# PROBLEM DESCRIPTION
Would you print only the lines running from the one with "This screenshot has width=443, height=249." to the final line of the data below, word for word and without pictures?

====== DATA FOR THIS TASK

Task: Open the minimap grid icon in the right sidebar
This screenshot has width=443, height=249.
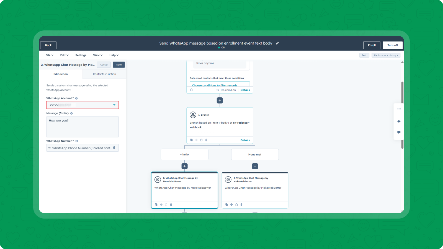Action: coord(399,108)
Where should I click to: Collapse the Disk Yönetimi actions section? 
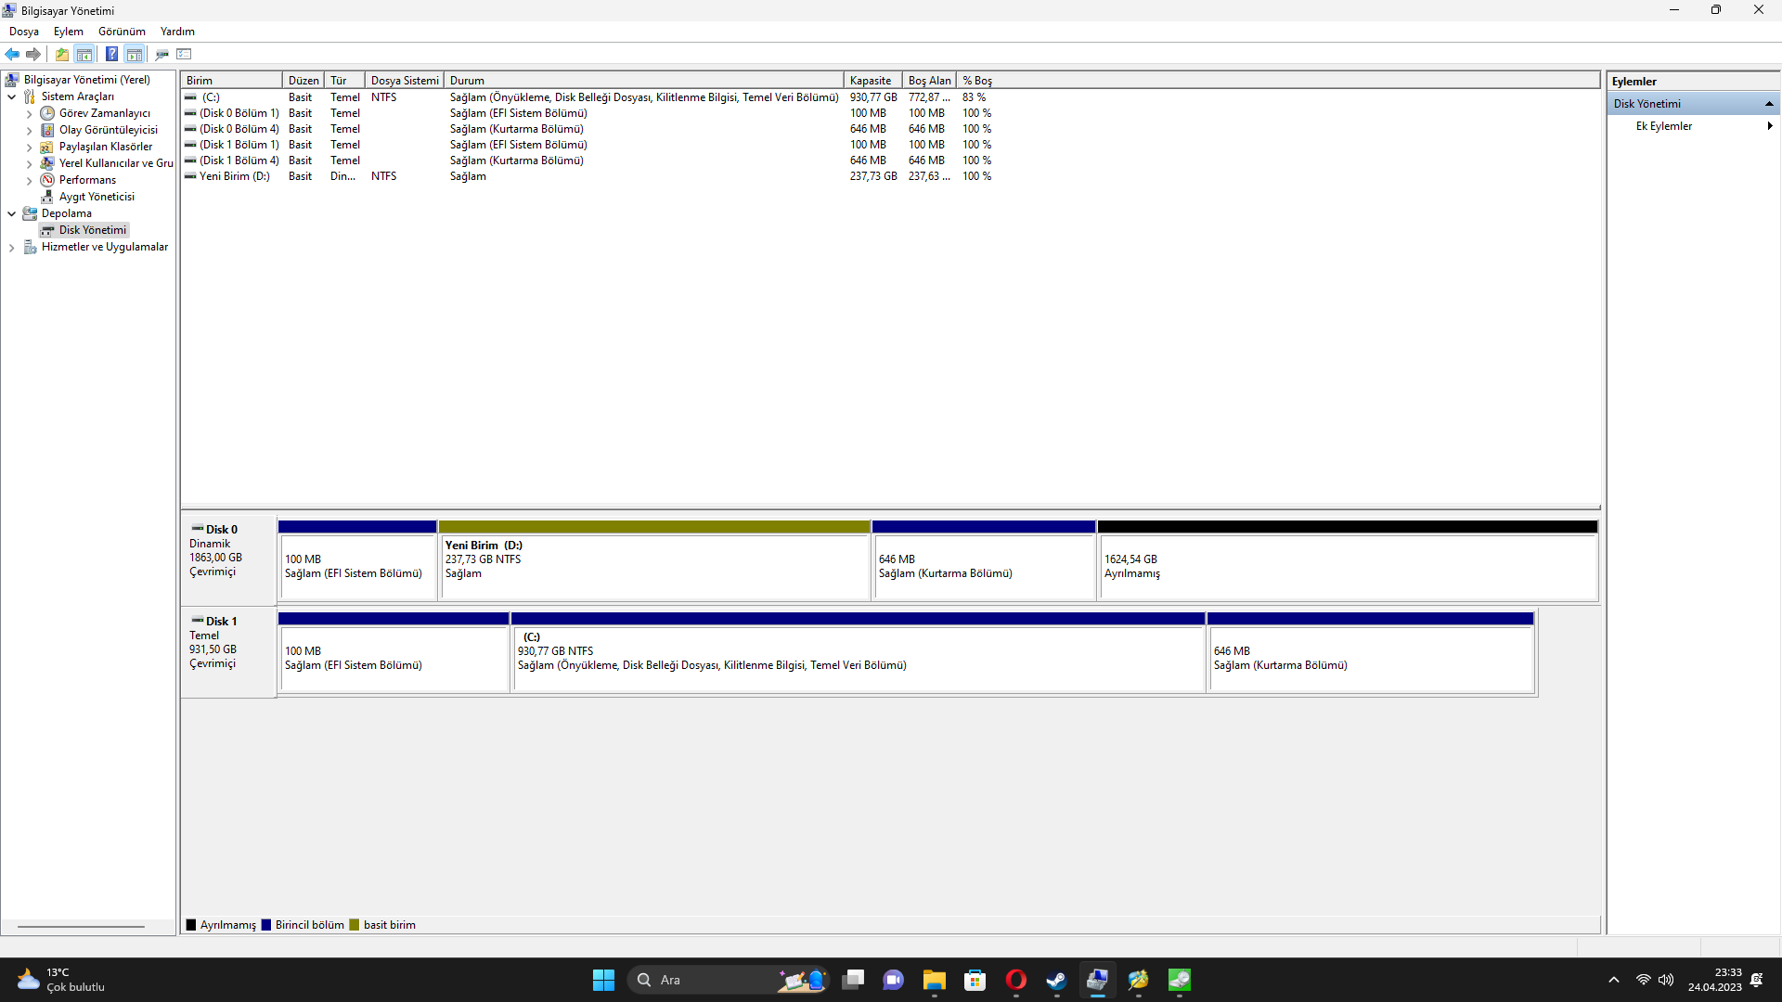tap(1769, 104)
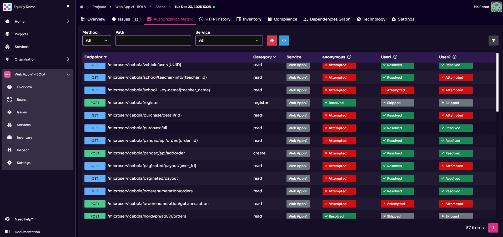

============

# OUTPUT FOR THIS TASK
This screenshot has width=443, height=249.
Action: coord(399,108)
Where should I click to: Collapse the Disk Yönetimi actions section? 
tap(1769, 104)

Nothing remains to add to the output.